• _EXTRAIT CITÉ_

▶

Le Sang et la guerre (Le Crépuscule des 5 Piliers T1) - L.A. Braun

 

 
Roman obtenu à l'occasion d'une opération Masse critique, je remercie donc Babelio et les éditions Livr'S. Je l'avoue, si j'ai choisi ce premier tome du Crépuscule des 5 Piliers, intitulé Le Sang et la guerre, c'est avant tout pour sa très jolie couverture. Ensuite parce que le roman avait déjà de bons commentaires sur les réseaux de lecture. Malheureusement je ne suis pas du même avis que la majorité des lecteurs de ce titre.

Héritière du duché familial, Lithana a grandi dans une cage dorée, loin des difficultés du vrai monde. En guerre contre les sorcières d'Akronia, sa mère, la duchesse d'Estaniel, consent à l'offrir en mariage pour mettre fin au conflit, en dépit de l'engagement sacré des fiançailles qui la lie à Augustus de Rossi. Les deux jeunes gens se voient alors privés d'un futur qu'ils avaient imaginé tout tracé.
Malgré ce geste de paix, de nombreuses questions demeurent. Quel rôle jouent les membres de la Sixte Pilastre ? Cette union constitue-t-elle le commencement d'un renouveau ou, au contraire, d'une chute vertigineuse ? La chute du peuple merinéen, de la religion pilariste, d'une terre à tout jamais perdue...

◀

• _DONNÉES FOURNIES_
▶

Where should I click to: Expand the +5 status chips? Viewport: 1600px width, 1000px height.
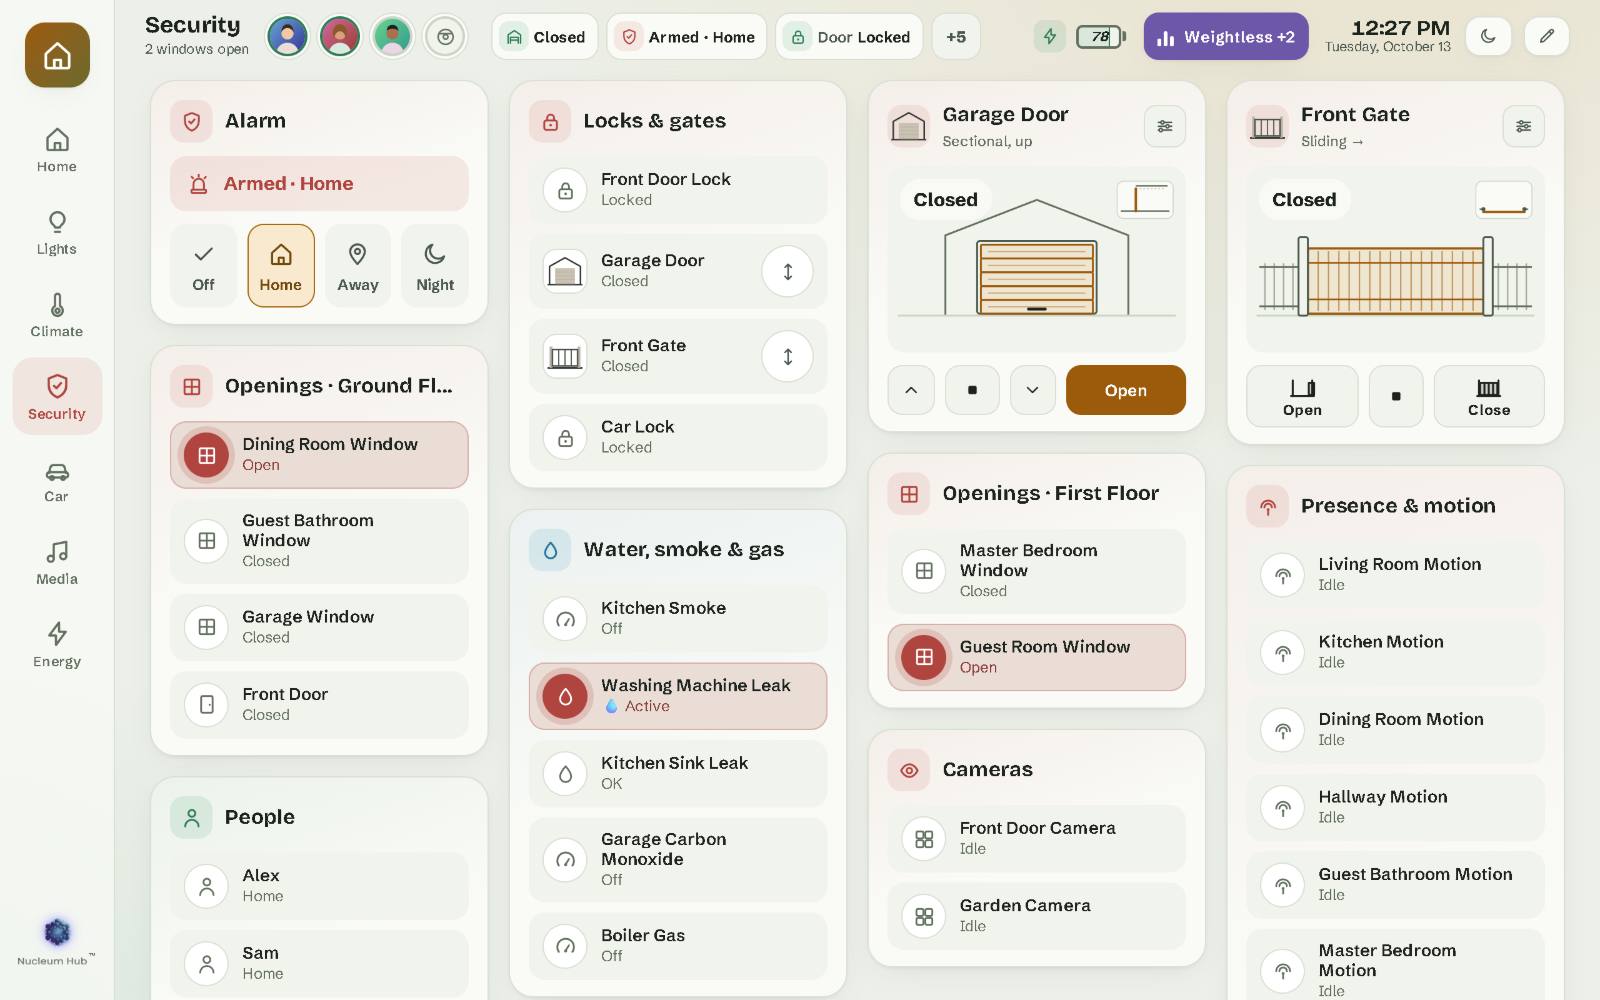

◀

• _CONSIGNE 1_
Les affirmations suivantes sont-elles conformes à l'extrait sur Le Sang et la guerre ? (a) Le roman a été obtenu lors d'une opération Masse critique. (b) Lithana a grandi au cœur des difficultés du vrai monde. (c) La duchesse d'Estaniel est la sœur de Lithana. Répondez par oui ou non à chacune, en citant à l'identique les mots décisifs de l'extrait.
• _CONSIGNE 2_
Rédigez la suite de l'extrait sur Le Sang et la guerre, à partir de l'endroit où il s'arrête, s'il vous plaît.
Les lignes ne sont pas nécessaires ici.

• _RÉPONSE 1_
(a) Oui : « Roman obtenu à l'occasion d'une opération Masse critique ».
(b) Non : « loin des difficultés du vrai monde ».
(c) Non : « sa mère, la duchesse d'Estaniel ».

• _RÉPONSE 2_
Bon, déjà, on peut dire que l'autrice a bien travaillé son univers, même s'il reste finalement très classique. Au début du livre, nous avons une carte du territoire (bon ça c'est plutôt habituel dans les romans de fantasy épique) ainsi qu'un calendrier créé spécialement pour l'histoire, qui démontre un cycle différent du nôtre (une année fait 324 jours et est divisée en six saisons). Dans ce premier tome, on se concentre sur deux pays : Merinéa et Akronia. Merinéa m'a un peu fait pensé à l'Italie, à cause des noms des personnages (Enero, Murcio, Giaccomo...) et du contexte. En effet, Merinéa est un pays côtier sans cesse menacé par les tempêtes, risquant à tout moment de disparaître sous les flots (on peut alors penser à Venise). C'est pourquoi les merinéens se sont aventurés dans le désert pour trouver de nouvelles terres habitables, et ainsi échapper au terrible destin qui les menace. Le problème est qu'ils ont attiré l'attention des akroniens, peuple vivant de l'autre côté du désert, qui ont vu cela comme une tentative d'invasion. Depuis lors, la guerre entre Merinéa et Akronia fait rage.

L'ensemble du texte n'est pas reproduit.